If you have ambitions as a bidder, you will use the bids below 3NT, accurately, to find your best game. If you decide it is a likely slam hand, use the information you have gathered to determine if partner has the cards you need, and shortages, where you want them to be.The system espoused, documented elsewhere, is based upon these concepts. It is essentially a five-card major standard system. It uses low-level bids in an ordered fashion. One partner can at some stage in auctions, where slam possibilities are emerge, take over. Information about residual shape, control cards held and their placement can be obtained. This sort of information, hitherto available only to players of relay systems, facilitates extremely accurate slam bidding. Bidding accuracy which is beyond the comprehension of most players.

 

The proposed scheme of opening bids ensures that all hand shapes, in particular 5+4 two-suiters and three-suiters are properly bid.
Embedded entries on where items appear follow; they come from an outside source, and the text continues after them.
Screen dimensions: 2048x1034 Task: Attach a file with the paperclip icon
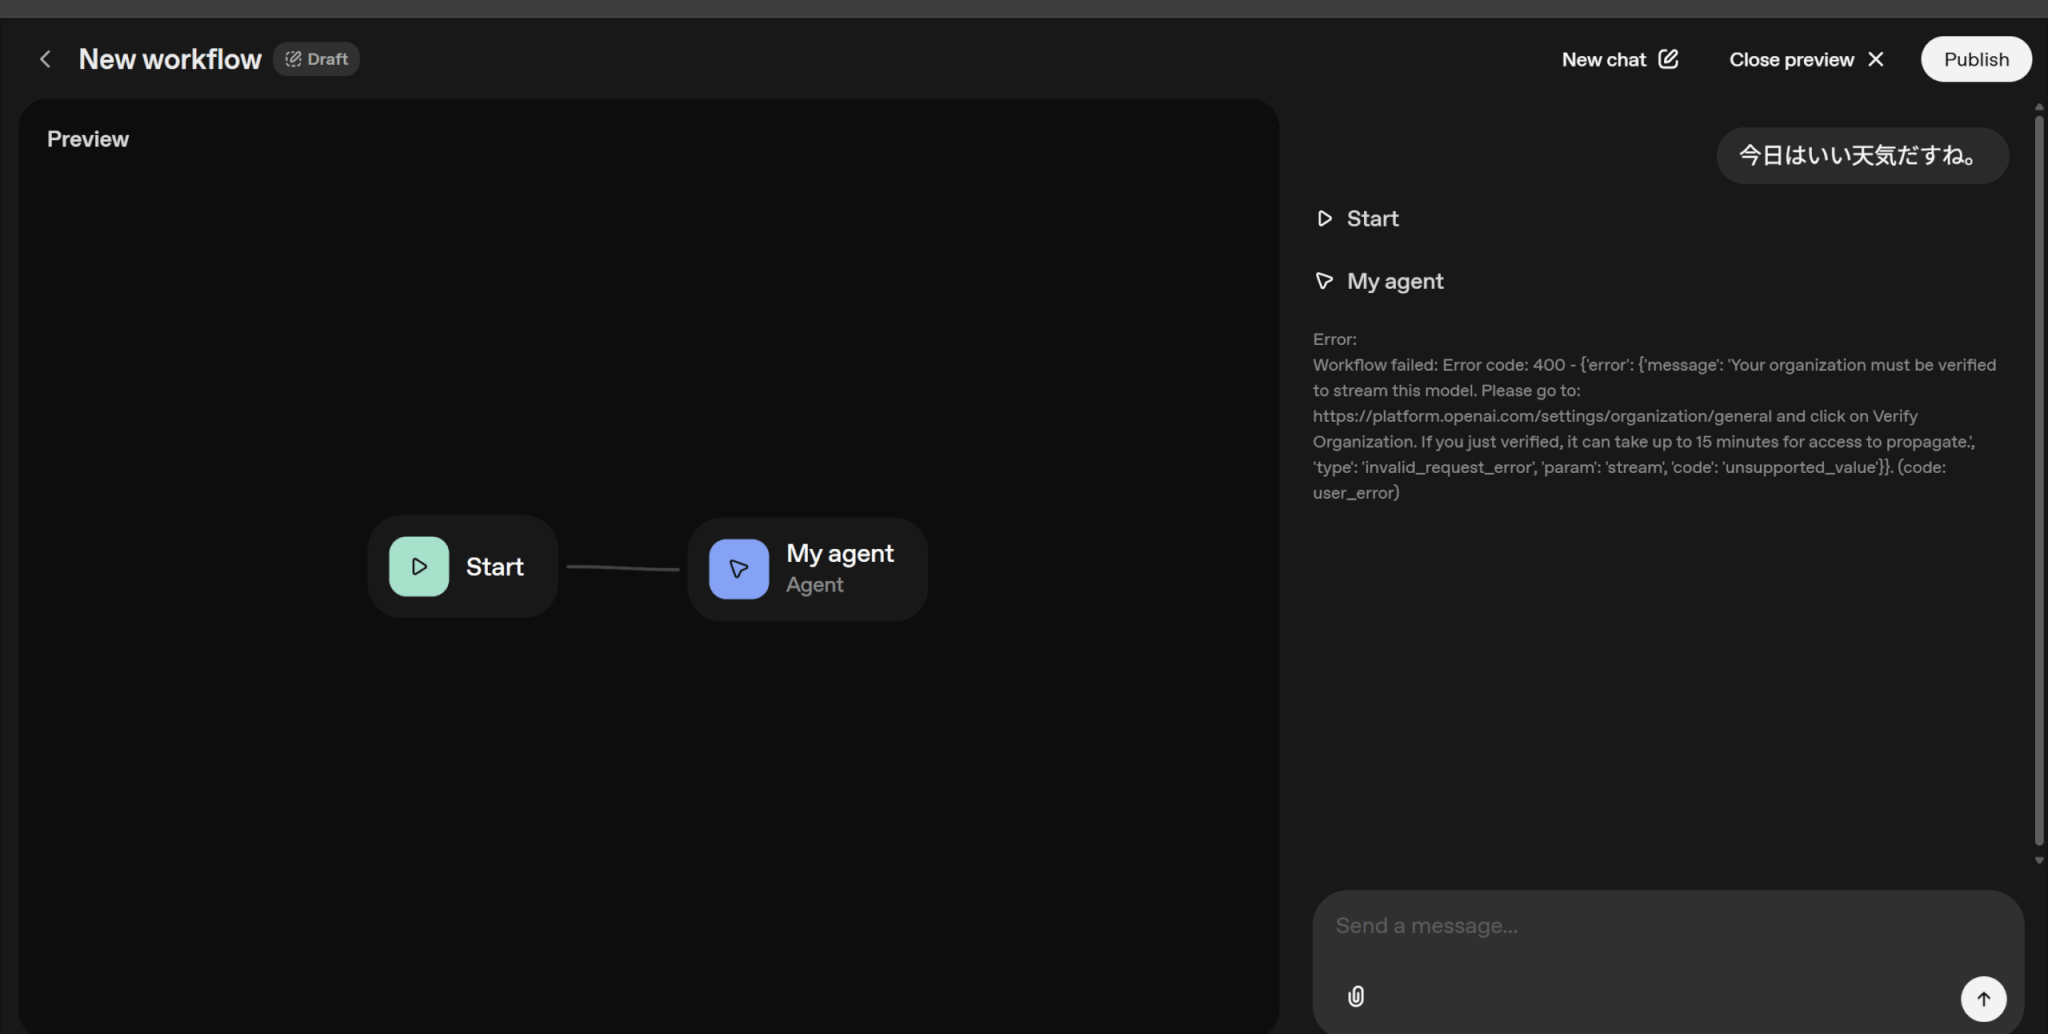click(x=1356, y=996)
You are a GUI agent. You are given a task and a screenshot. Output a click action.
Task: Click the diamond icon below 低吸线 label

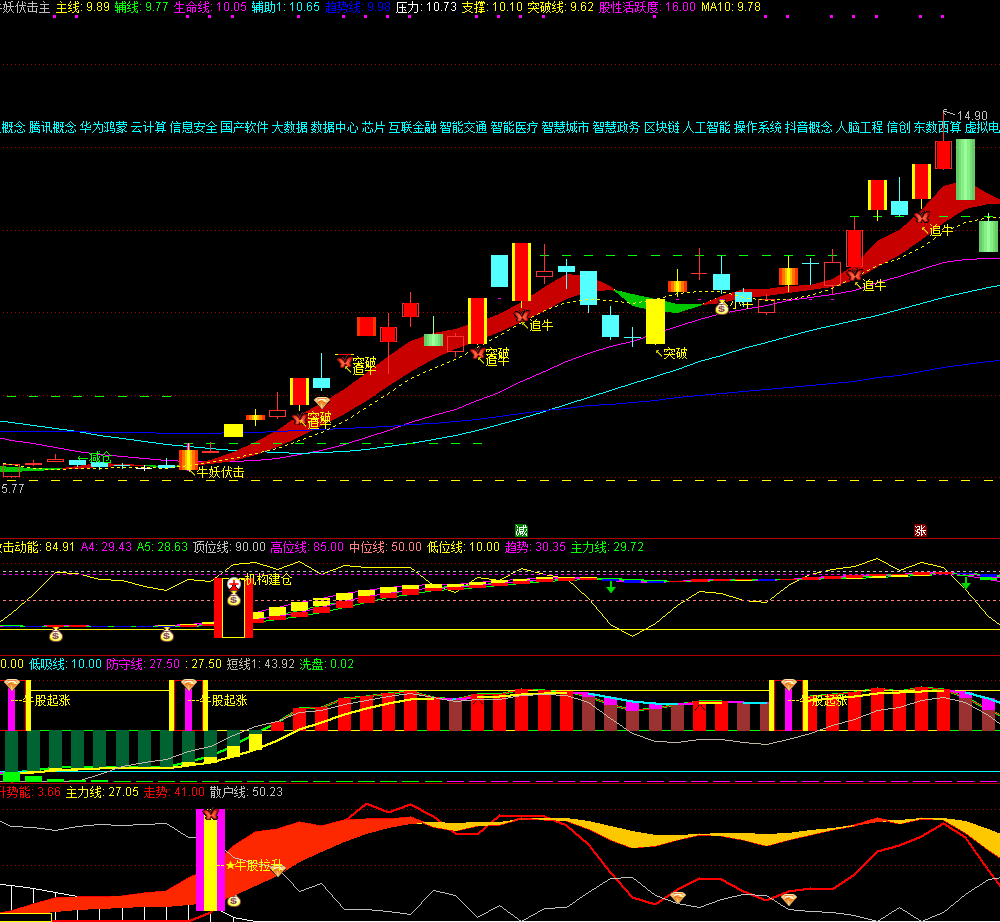point(12,685)
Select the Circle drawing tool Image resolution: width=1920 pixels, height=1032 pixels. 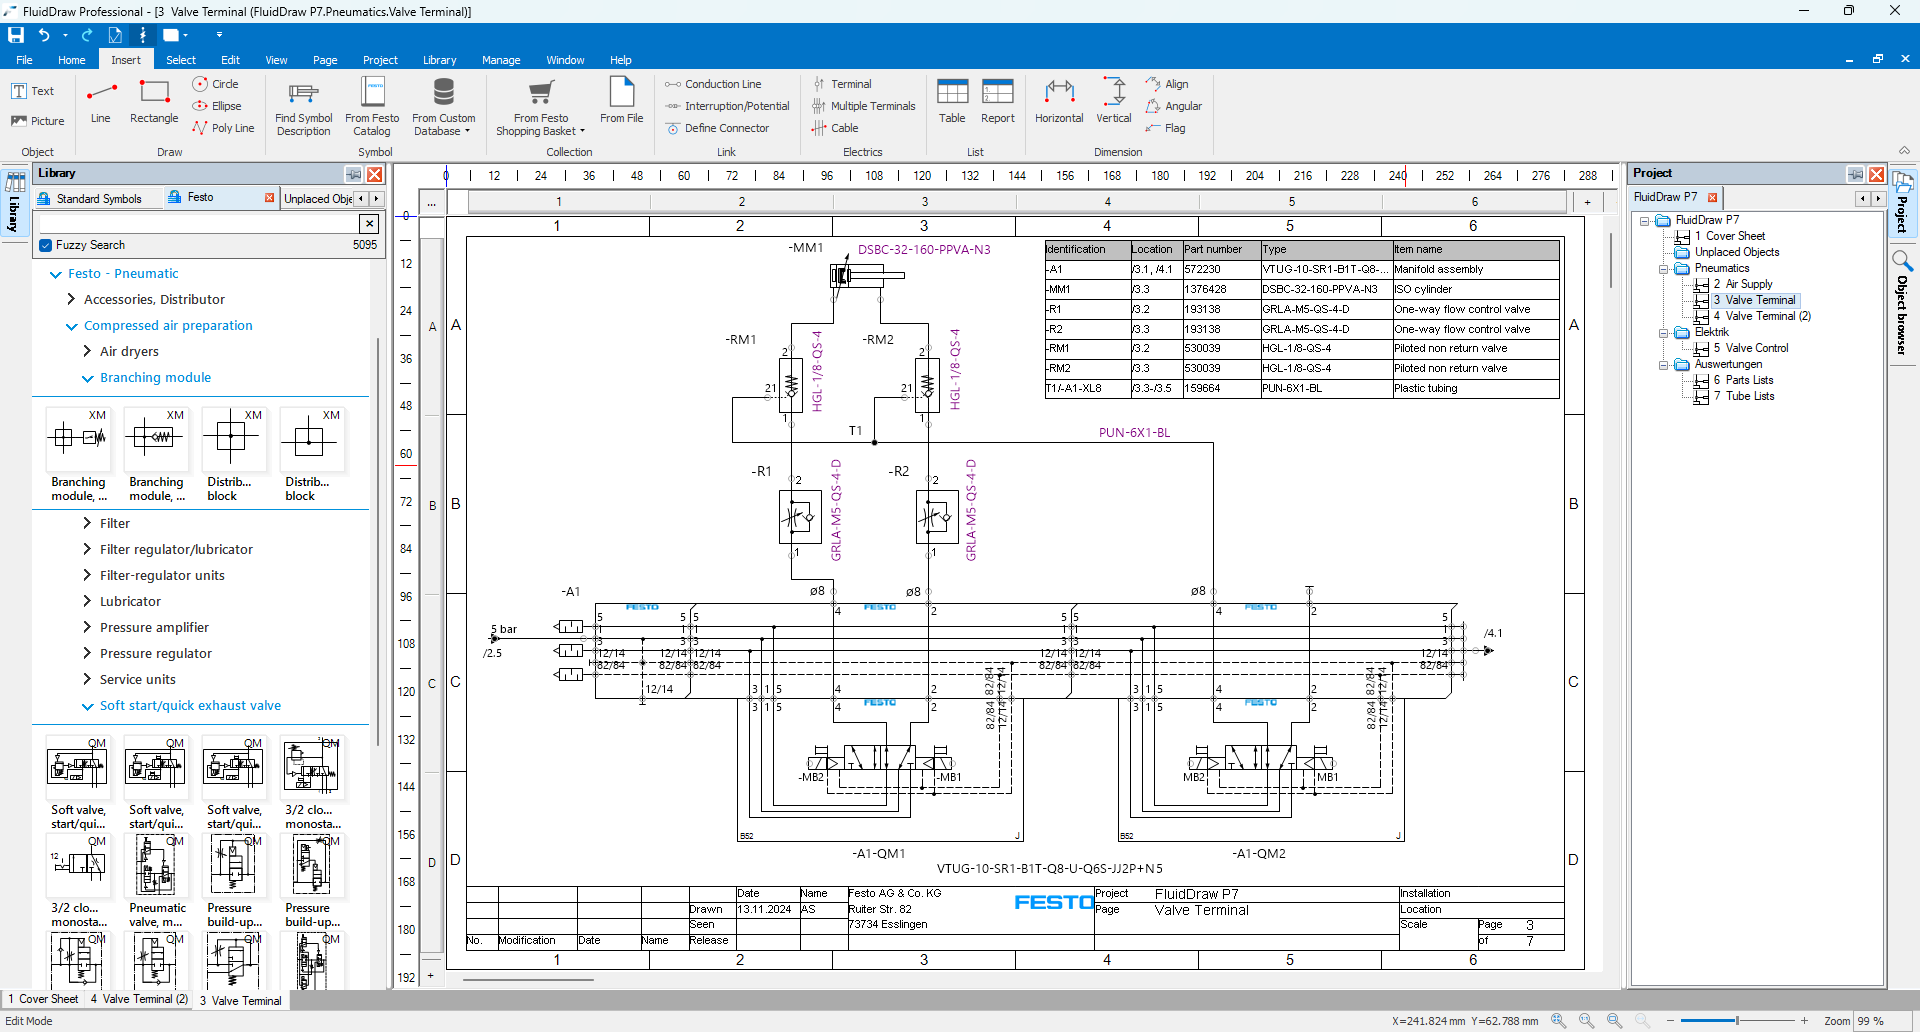tap(216, 83)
Balanced hands are opened 1C, not 1NT. This ensures that when the side does not hold the balance of power they can subside at the two-level in an eight-card fit whenever it exists. The system strong bid is 1NT, all 20+ points. This usage effectively limits the upper range of an opening one-bid in a suit to 19 points, and by giving just one extra bid in response, 2C negative, simplifies and increases the accuracy in the bidding of strong hands. As well the bid of 2C becomes free, and very usefully, natural.